Entretien avec Maryline Falkowski, porte-parole et traductrice officielle de l’ONG.
InfoMigrants : Quelle est la situation sur place ?
Maryline Falkowski : Dans le camp, la situation est particulièrement compliquée. Alors que chaque personne est censée avoir un logement, dans les faits, beaucoup dorment dans la "jungle", c’est-à-dire la forêt à côté du centre officiel. Ils sont entassés. Parfois, quatre ou cinq familles vivent dans une tente pour 6 personnes. Par ailleurs, ils ne peuvent ni boire ni manger correctement, ni même dormir correctement, donc leur système immunitaire est mis à mal. En plus de cela, ils n’ont pas accès à des sanitaires qui fonctionnent bien. Cette saleté et cette promiscuité engendrent des problèmes d’hygiène. C’est une catastrophe. (...)
On a constaté un très net changement ces derniers mois dans la clinique : nous accueillons actuellement une centaine de patients chaque jour, contre 30 à 40 par jour à la même époque l’année dernière.
Quelles sont les pathologies auxquelles vous êtes confrontés ?
Très régulièrement, le camp est contaminé par la gale. Il y a également beaucoup de parasites, comme par exemple les poux. Quand on a grandi dans un environnement avec des conditions hygiéniques correctes, on ne se rend pas compte des dégâts que peuvent créer les poux, mais c’est catastrophique. Les piqûres peuvent devenir des abcès purulents. En juin, on a aussi eu une épidémie de varicelle (...)
Vous avez lancé un appel aux dons. De quoi avez-vous besoin ?
Tout est urgent. Matériellement, nous manquons de tout. Par exemple, de dentifrice. C’est banal mais une infection des dents peut se révéler gravissime. Nous avons aussi besoin de serviettes hygiéniques, d’autant plus car les femmes n’ont pas accès à des sanitaires à proprement parler.
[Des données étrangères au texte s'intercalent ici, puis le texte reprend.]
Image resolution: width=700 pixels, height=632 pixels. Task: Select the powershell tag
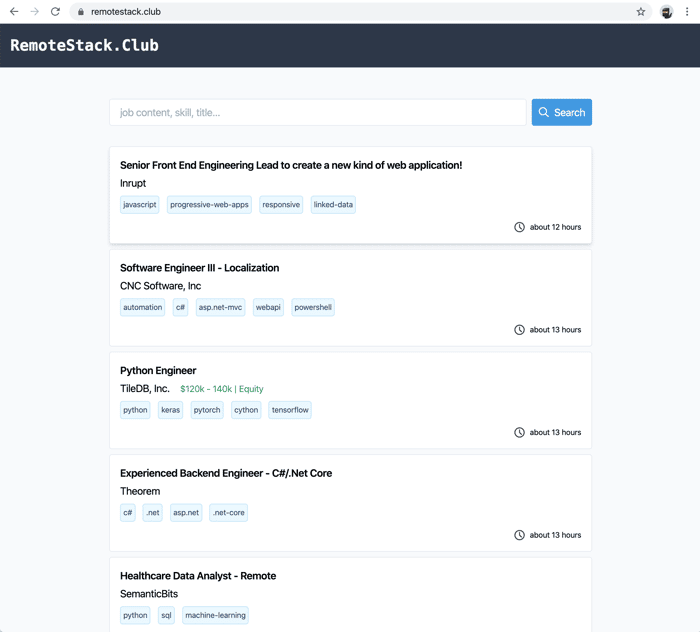pos(313,307)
Il nous faut des traitements contre la varicelle, de la crème pour la gale, des médicaments pour des problèmes de constipation, qui sont fréquents ici, ou encore de la mélatonine car énormément de patients souffrent de cauchemars et d’insomnie en raison de leur traumatisme, de l’inconfort dans lequel ils vivent et de l’inquiétude quant à leur avenir. (...)
Fournissez-vous de l’aide psychologique ?
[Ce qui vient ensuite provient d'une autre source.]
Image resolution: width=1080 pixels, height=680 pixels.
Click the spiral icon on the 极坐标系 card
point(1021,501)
Nous n’avons pas de psychologue mais nous avons souvent affaire à des personnes qui ne sont pas très solides psychologiquement, donc nous les redirigeons vers Médecins sans frontières [l’ONG est présente dans le camp, NDLR] qui organise des consultations de groupe, mais ils ne sont pas assez nombreux. Beaucoup de patients ont besoin de parler, d’exister tout simplement. Ils se sentent complètement perdus, ils sont bloqués là sans savoir pour combien de temps, ils se sentent en prison. (...)
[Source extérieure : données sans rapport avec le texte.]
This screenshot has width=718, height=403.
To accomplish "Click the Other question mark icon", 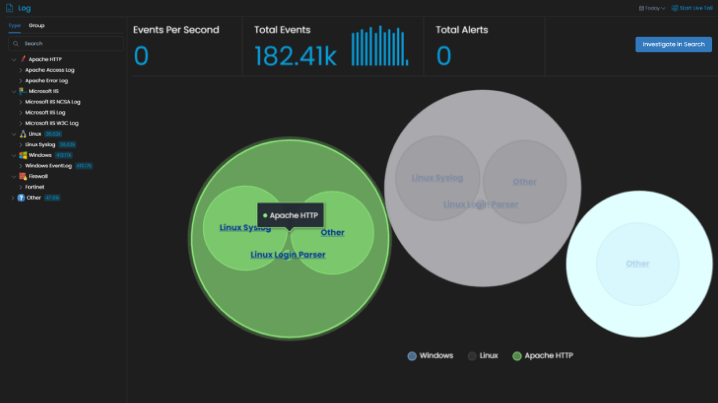I will (x=21, y=197).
Nous sommes débordés. L’hôpital de la ville, lui, ne soigne les réfugiés que si leur cas a été médicalement reconnu en amont. En gros, il faut qu’il s’agisse d’une pathologie lourde, comme une tumeur au cerveau ou un problème cardiaque, et les délais sont extrêmement longs. Nous sommes donc la seule structure pour les réfugiés à Samos. On a un sentiment d’impuissance écrasant.